Of course, the end of the war did not mean America was instantly reunited. The turmoil of the Reconstruction era, the violence and discrimination directed at newly freed Black Americans, and the coming age of Jim Crow laws still lay ahead. But that letter on April 7 had at least created the courage to lay down arms.
🎬 This History on Screen
Steven Spielberg's Lincoln (2012) depicts Lincoln's political struggle to pass the Thirteenth Amendment — abolishing slavery — in the final days before the Appomattox surrender. Daniel Day-Lewis portrays Lincoln as a man obsessed not just with ending the war, but with ending it the right way.
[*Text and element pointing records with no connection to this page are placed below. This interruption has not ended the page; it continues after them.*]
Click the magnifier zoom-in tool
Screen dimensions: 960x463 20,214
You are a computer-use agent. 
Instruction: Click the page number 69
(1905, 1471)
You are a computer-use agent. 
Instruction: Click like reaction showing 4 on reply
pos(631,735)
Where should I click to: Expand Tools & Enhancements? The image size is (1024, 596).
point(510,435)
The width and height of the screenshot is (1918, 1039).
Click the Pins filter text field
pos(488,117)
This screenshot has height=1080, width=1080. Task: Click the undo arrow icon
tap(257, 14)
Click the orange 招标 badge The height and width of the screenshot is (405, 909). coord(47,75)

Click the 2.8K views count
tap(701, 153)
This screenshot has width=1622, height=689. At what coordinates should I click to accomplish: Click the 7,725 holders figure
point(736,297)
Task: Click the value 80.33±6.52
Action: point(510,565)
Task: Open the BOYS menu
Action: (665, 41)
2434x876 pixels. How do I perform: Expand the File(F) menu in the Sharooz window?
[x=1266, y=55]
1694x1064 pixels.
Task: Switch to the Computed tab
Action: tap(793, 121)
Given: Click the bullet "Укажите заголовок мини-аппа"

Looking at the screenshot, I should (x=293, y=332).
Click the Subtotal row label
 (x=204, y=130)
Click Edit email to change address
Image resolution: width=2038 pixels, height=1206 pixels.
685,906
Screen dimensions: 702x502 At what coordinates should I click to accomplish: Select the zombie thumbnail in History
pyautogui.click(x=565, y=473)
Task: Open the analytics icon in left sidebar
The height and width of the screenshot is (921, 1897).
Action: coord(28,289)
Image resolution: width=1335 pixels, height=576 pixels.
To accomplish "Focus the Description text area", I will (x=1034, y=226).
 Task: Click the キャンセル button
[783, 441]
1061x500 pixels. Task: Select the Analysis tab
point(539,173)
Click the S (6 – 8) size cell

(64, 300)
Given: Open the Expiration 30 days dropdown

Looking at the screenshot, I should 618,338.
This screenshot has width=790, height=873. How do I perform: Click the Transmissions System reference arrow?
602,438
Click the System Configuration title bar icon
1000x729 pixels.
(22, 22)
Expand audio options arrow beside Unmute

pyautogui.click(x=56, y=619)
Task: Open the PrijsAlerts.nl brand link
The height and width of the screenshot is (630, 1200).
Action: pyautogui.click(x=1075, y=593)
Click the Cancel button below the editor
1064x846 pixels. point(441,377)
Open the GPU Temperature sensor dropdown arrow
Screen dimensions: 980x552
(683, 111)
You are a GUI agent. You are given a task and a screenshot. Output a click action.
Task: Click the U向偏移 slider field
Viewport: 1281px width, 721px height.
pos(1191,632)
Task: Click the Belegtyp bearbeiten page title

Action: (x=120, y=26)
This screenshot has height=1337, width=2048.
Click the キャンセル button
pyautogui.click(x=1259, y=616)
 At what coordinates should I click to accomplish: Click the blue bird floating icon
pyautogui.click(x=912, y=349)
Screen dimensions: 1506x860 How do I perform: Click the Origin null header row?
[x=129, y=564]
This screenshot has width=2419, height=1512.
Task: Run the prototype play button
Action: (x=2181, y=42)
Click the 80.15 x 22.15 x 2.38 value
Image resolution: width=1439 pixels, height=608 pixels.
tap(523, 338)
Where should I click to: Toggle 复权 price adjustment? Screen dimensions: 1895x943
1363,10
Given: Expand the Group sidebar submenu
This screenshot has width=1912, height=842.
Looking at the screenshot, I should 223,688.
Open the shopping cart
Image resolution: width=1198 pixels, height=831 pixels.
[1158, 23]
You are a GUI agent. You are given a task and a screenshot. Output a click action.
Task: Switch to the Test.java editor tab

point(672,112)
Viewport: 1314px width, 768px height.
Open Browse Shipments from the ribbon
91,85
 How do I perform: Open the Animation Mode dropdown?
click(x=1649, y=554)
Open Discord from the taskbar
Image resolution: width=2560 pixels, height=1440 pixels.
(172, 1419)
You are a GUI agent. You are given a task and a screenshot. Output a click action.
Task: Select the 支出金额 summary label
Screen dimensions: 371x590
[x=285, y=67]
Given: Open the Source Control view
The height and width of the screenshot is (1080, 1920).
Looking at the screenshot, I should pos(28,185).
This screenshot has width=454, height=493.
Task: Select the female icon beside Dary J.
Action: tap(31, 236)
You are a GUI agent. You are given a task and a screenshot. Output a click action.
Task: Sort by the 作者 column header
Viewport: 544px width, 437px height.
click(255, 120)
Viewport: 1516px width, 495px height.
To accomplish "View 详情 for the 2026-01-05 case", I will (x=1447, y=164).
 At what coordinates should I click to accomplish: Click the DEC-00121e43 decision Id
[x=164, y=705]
The film closely follows the historical record, though the scene depicting Connecticut congressmen voting against the amendment is fictional.
Gettysburg (1993) centers on the 1863 battle, but provides an excellent backdrop for understanding the strategic thinking of both Lee and Grant as commanders.
Ken Burns' documentary The Civil War (1990) reconstructs the Appomattox scenes through vivid photographs and letters. The eyewitness accounts of the moment Lee walked out of that farmhouse are still enough to send a chill down your spine today.
One Letter That Changed History
On April 7, 1865, Grant's letter was only a few lines long. But those few lines prevented the deaths of hundreds of thousands more, and pulled the thread that began stitching America back together. History is sometimes made not on the battlefield, but at a desk — quietly, with nothing more than a pen.